Around 700 pilots and 850 cabin crew will lose their jobs. Up to 1,500 ground staff are also affected.
Unions denounced the cuts as unacceptably high and threatened to stage protests.
The loss of 34 aircraft will reduce the size of the Swiss fleet to 74 planes, excluding charter jets operating under the "Swiss Sun" brand.
The airline is cutting its long-haul fleet from 25 to 18 aircraft, the medium-haul fleet from 24 to 21, and the regional fleet from 59 to 35.
"The situation for Swiss is the same as it is for all airlines, " chief commercial officer, William Meaney, told swissinfo.
"The good news is that we are addressing issues faster than our competitors because we're smaller and feel the pain sooner," he added.
Aviation analyst Oliver Sutton agreed that Swiss had been forced to act to ensure its survival.
"I think the measures they are taking will enable them to survive. If they hadn't taken these measures, I don't think they would still be here at the end of the year," the editor-in-chief of Interavia magazine told swissinfo.
However, the economics minister, Joseph Deiss, said he was "shocked" by the decision.
"As head of the economics ministry, it is my task to ensure that everything possible is done to guarantee the continuation of the national company," he said.
Swiss again voiced its concern over last week's court decision, which ordered the company to immediately reinstate 169 sacked pilots.
The ruling means redundancies must be applied equally to pilots from Crossair and Swissair, which merged to form Swiss.
"This is a situation which jeopardises the implementation of the new business plan and hence the company's survival," said the airline.
"It's time to put the past behind us and look to the future and survival," said chief executive André Dosé on Tuesday.
Dosé has given the pilots until July 15 to resolve the dispute.
The airline also announced that, in future, it would offer a new "premium business class" service and a competitively-priced economy class on European routes.
The airline said it would charge economy-class passengers for in-flight services like meals on European flights - something many low-cost airlines do already.
Meaney said many passengers in the low-budget market remain willing to pay slightly more for quality.
"We find that business travellers will pay a little more to go to Heathrow or London City, because of the convenience," Meaney said.
But he added that many budget-airline customers prefer transparent ticket pricing.

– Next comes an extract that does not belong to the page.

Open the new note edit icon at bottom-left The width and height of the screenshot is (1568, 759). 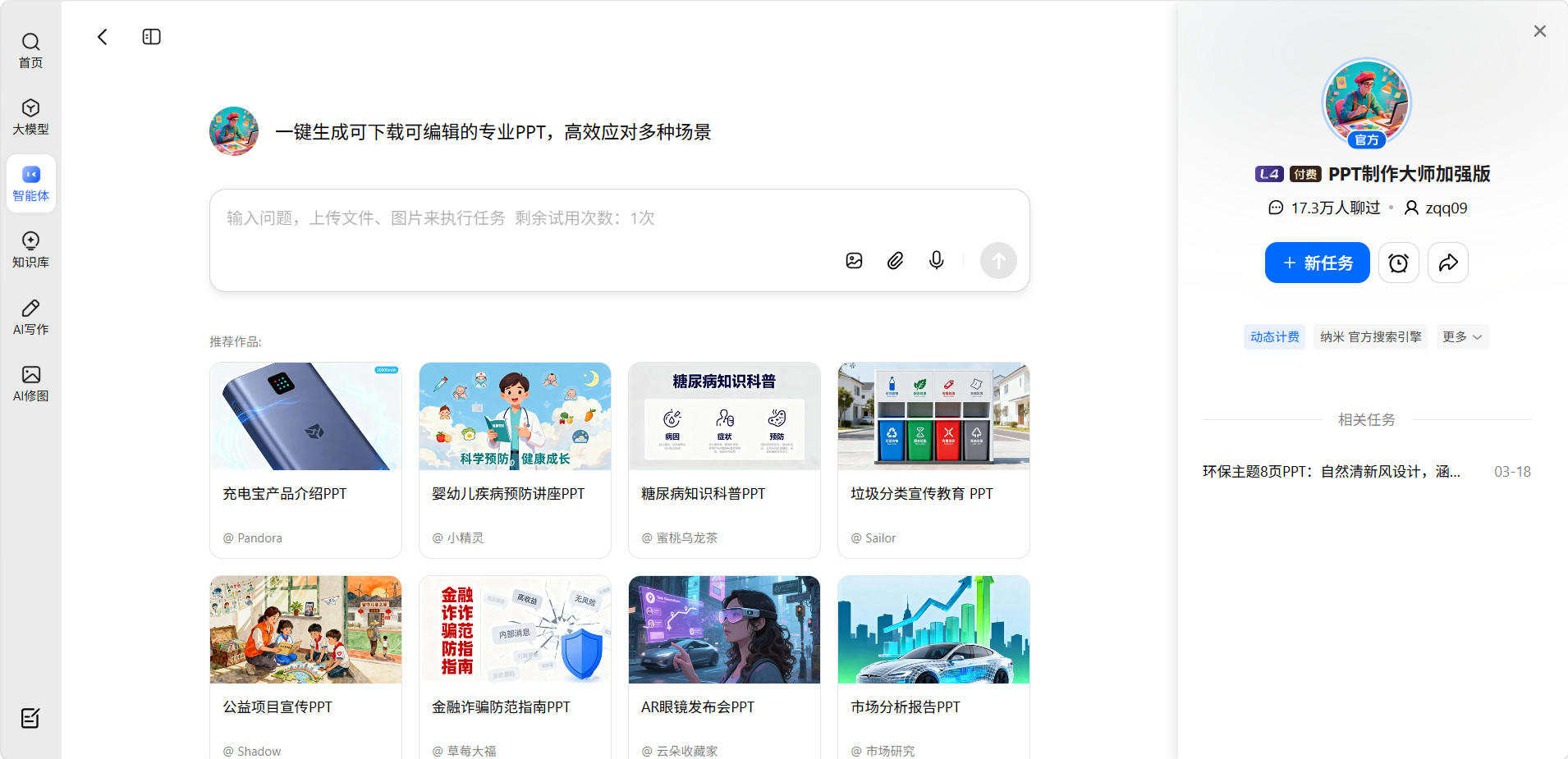click(30, 718)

"Historically, we gave them free newspapers and food. Now, they are saying 'we would rather choose on board...and if we don't want to eat, we don't want that built into our ticket price'."

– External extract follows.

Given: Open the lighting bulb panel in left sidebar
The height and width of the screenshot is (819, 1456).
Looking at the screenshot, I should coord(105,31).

The new measures will come into force with the introduction of the winter timetable at the end of October.
Swiss had already announced plans to spin off its European regional operations into a new low-cost subsidiary called Swiss Express.
Dosé said that these plans would still go ahead.
The airline also indicated that a "massively reduced Swiss" might also be more attractive to potential partners.
"The restructuring will also lead to a strengthening of
the company's position in the alliance negotiations," said Swiss.
Previously, Swiss's fleet has been considered too big - and the airline too unprofitable - for it to join a major airline association, such as OneWorld alliance, led by British Airways and American Airlines.
swissinfo with agencies
Around 3,000 jobs are going - a third of the company's workforce.
The airline is also cutting 34 aircraft.
Swiss hopes the cuts will lead to savings of SFr1 billion.
Swiss posted a net loss of SFr980 million ($727 million) for 2002.
Its net loss in the first quarter was SFr200 million on revenues of SFr1.04 billion.